First two OK Wake boards. I assembled them and wrote a quickie program to test that everything was wired up properly. I haven’t yet run the PCF8523 real-time clock through its paces, but everything else is working properly.
This board is going to require some nontrivial firmware, and I haven’t ever worked with I2C (or the generic-brand TWI, or two-wire interface) on an AVR, which means this is going to be a significant opportunity to learn. Because I didn’t have the space for an ISP header, I’ll probably develop most of the firmware on an Arduino or Adafruit ‘32u4 breakout board to avoid having to constantly unplug the ATtiny25. That will speed up development time, I hope.

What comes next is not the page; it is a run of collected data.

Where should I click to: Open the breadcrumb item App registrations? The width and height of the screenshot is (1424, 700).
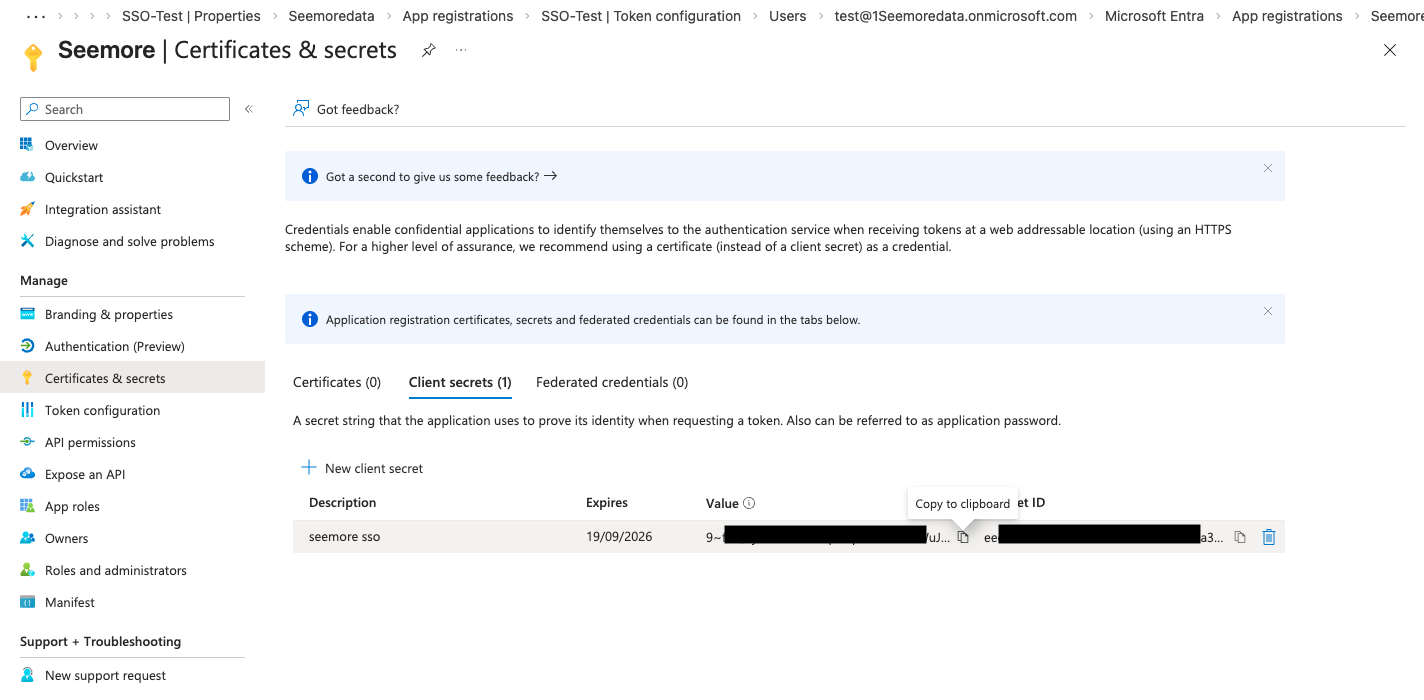[x=458, y=16]
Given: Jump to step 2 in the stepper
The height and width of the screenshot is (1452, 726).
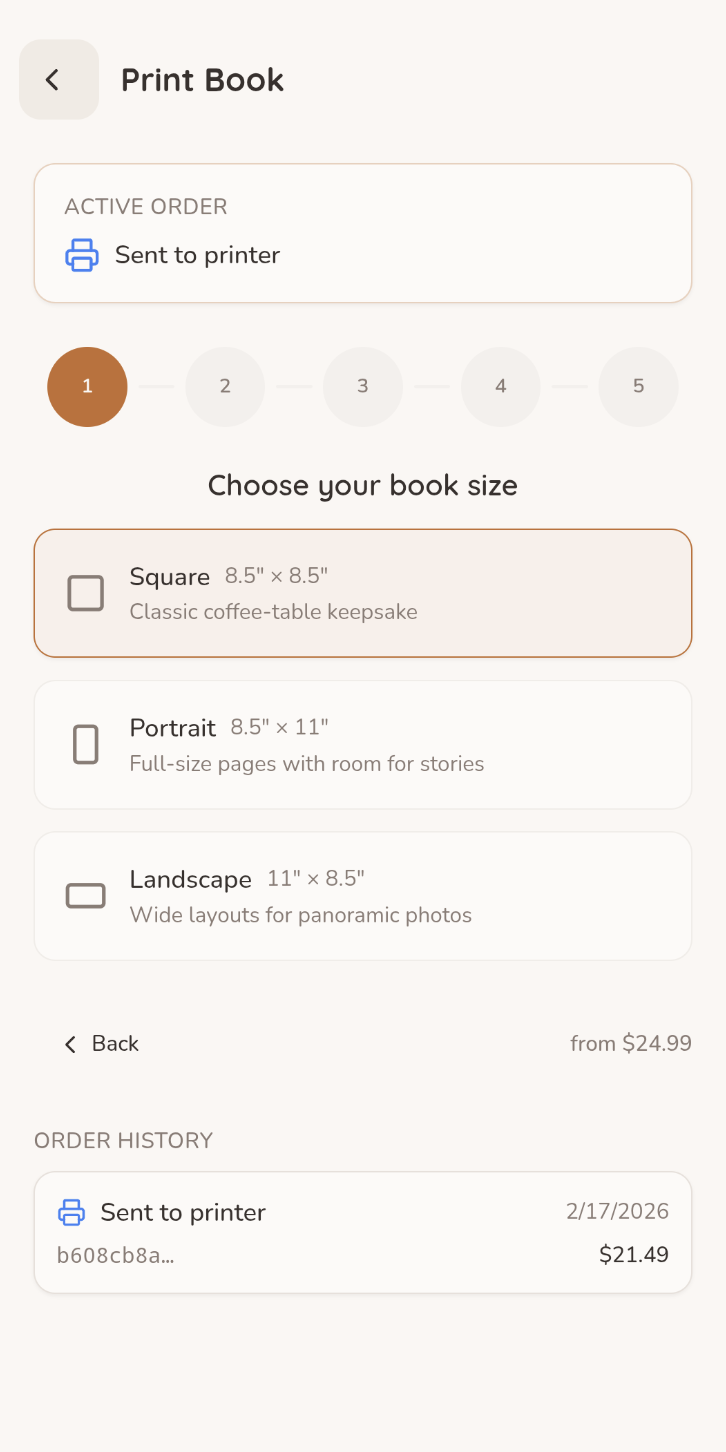Looking at the screenshot, I should (225, 387).
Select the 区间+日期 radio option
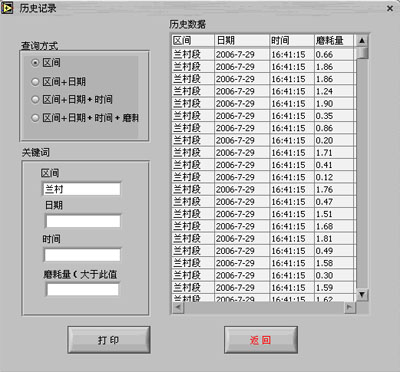The width and height of the screenshot is (400, 372). tap(35, 82)
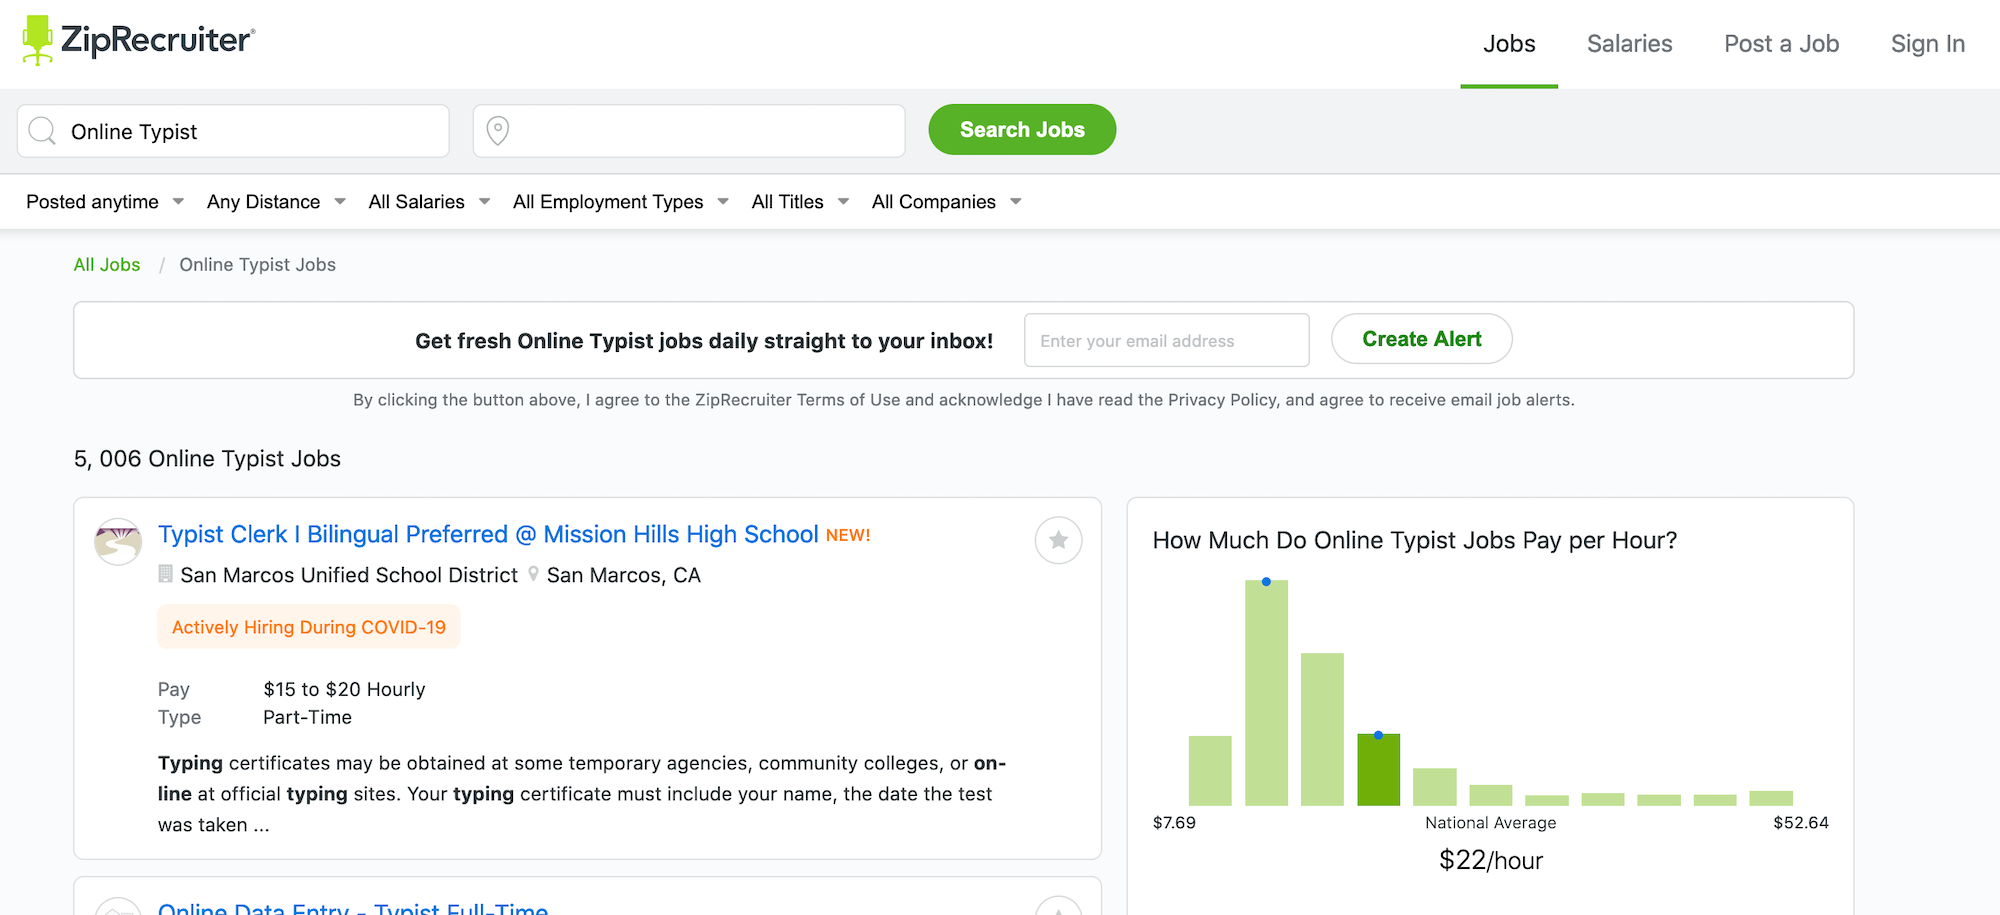2000x915 pixels.
Task: Open the Typist Clerk I Bilingual job link
Action: (x=488, y=535)
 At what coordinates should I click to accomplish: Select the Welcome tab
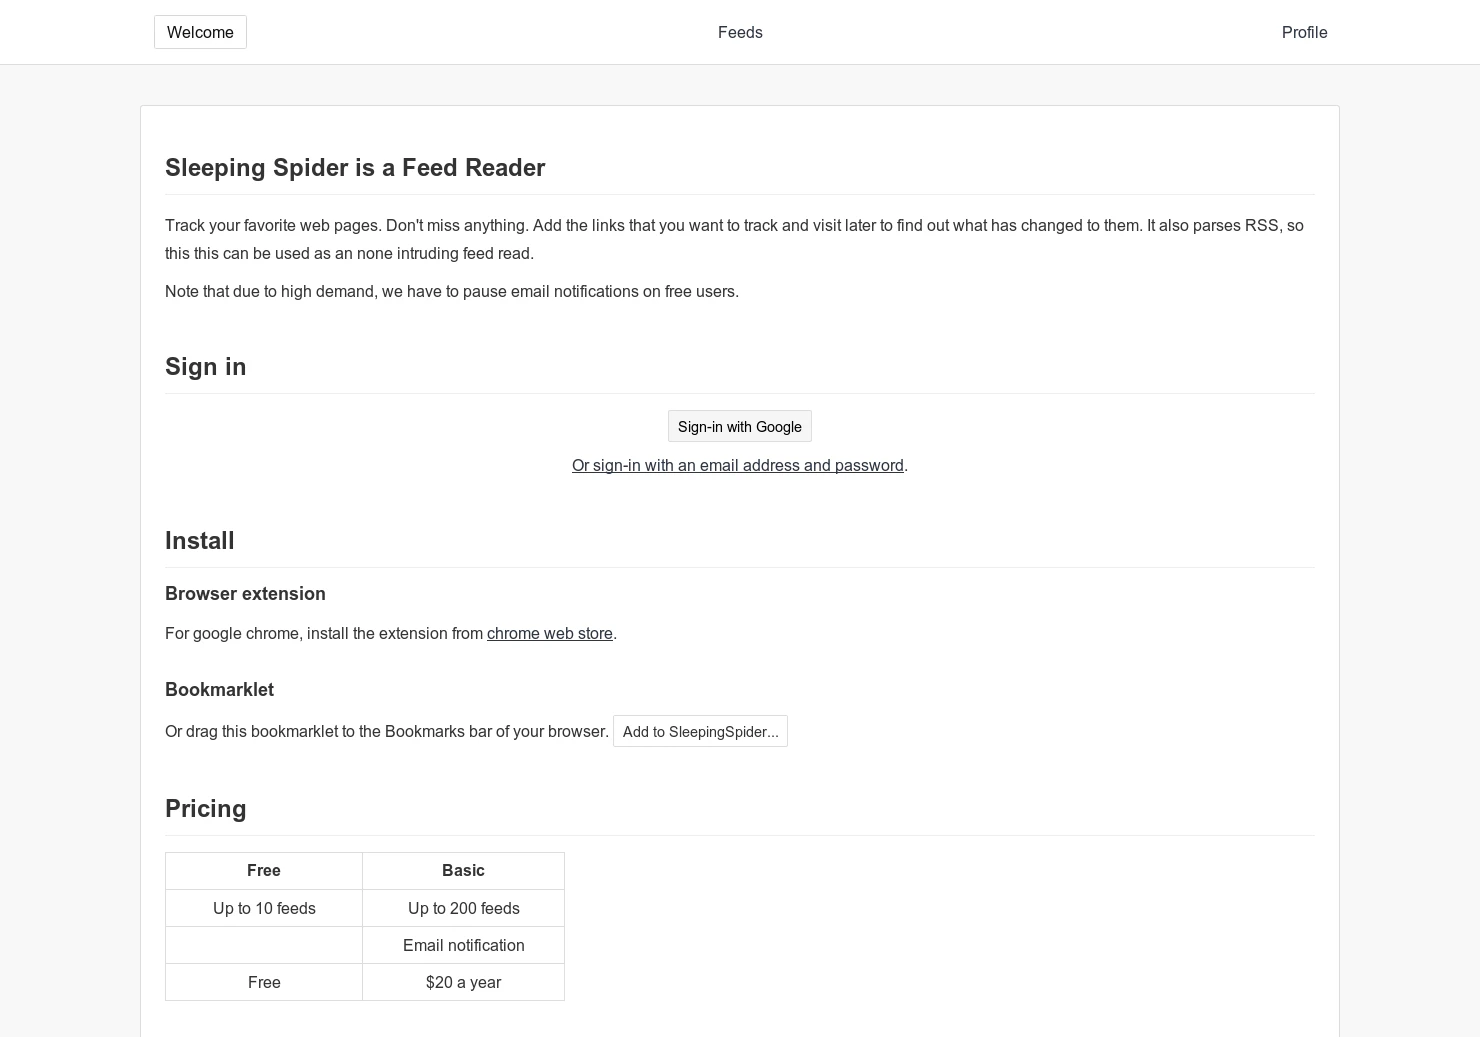pyautogui.click(x=200, y=32)
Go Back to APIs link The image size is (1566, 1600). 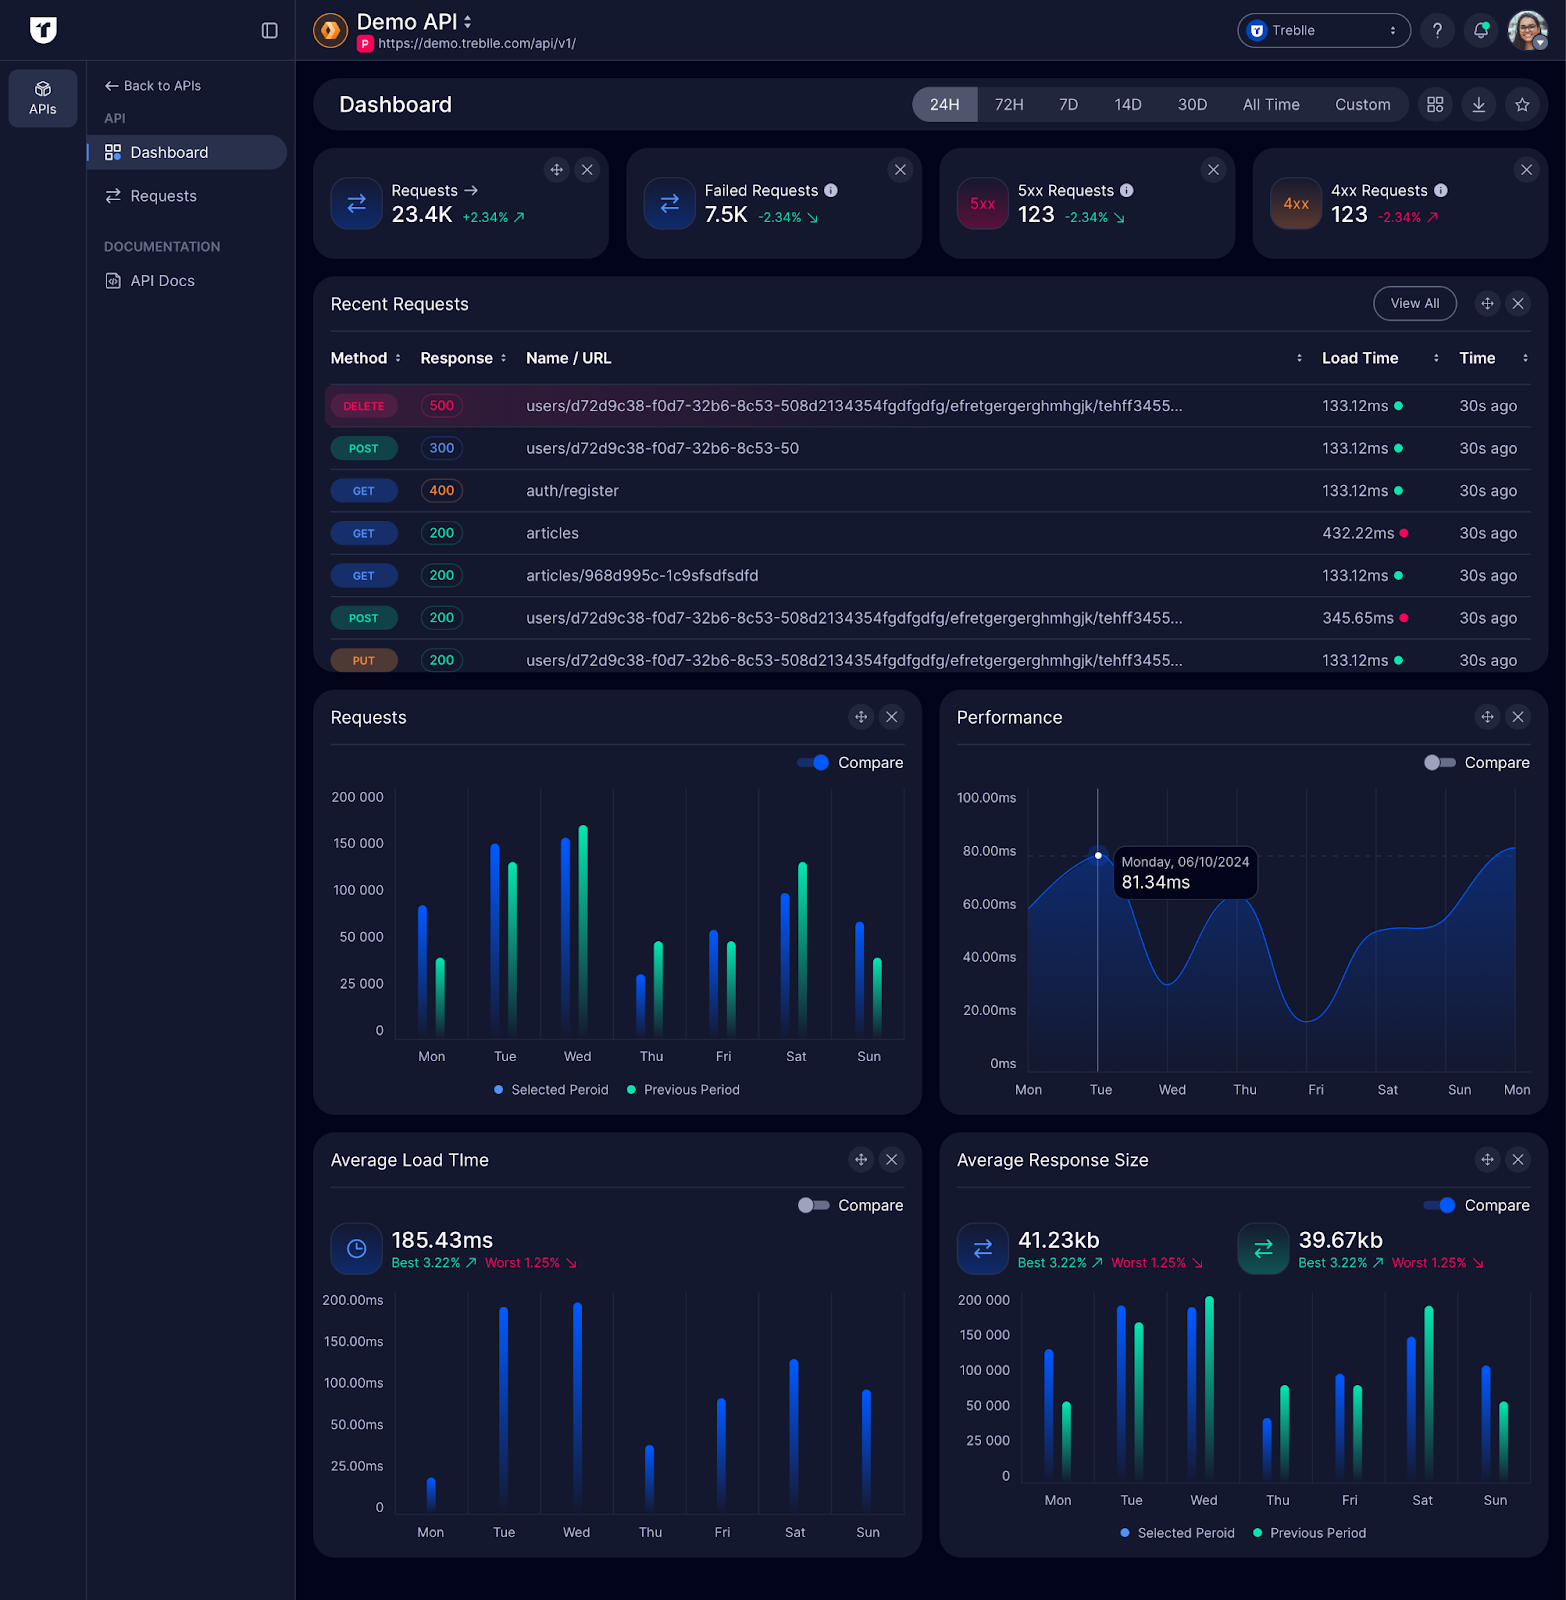coord(153,86)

I did make one mistake in this circuit. I had a half-baked idea that a 10uF capacitor could power the RTC during battery changes. I have absolutely no basis for my belief that that capacitor is large enough to power the RTC during the 30 seconds it’d take to change the battery, but even if it were, I neglected to put a diode in the circuit to stop the ATtiny from quickly draining the capacitor. This probably means that changing the battery will be disruptive. Fortunately, I expect the lifetime of the battery to exceed the useful lifetime of the board (remember, this is for a friend’s children who aren’t yet old enough to read a clock but are likely to respect a color-coded admonition to stay in bed, and I’m sure that in a year they’ll have grown out of that phase).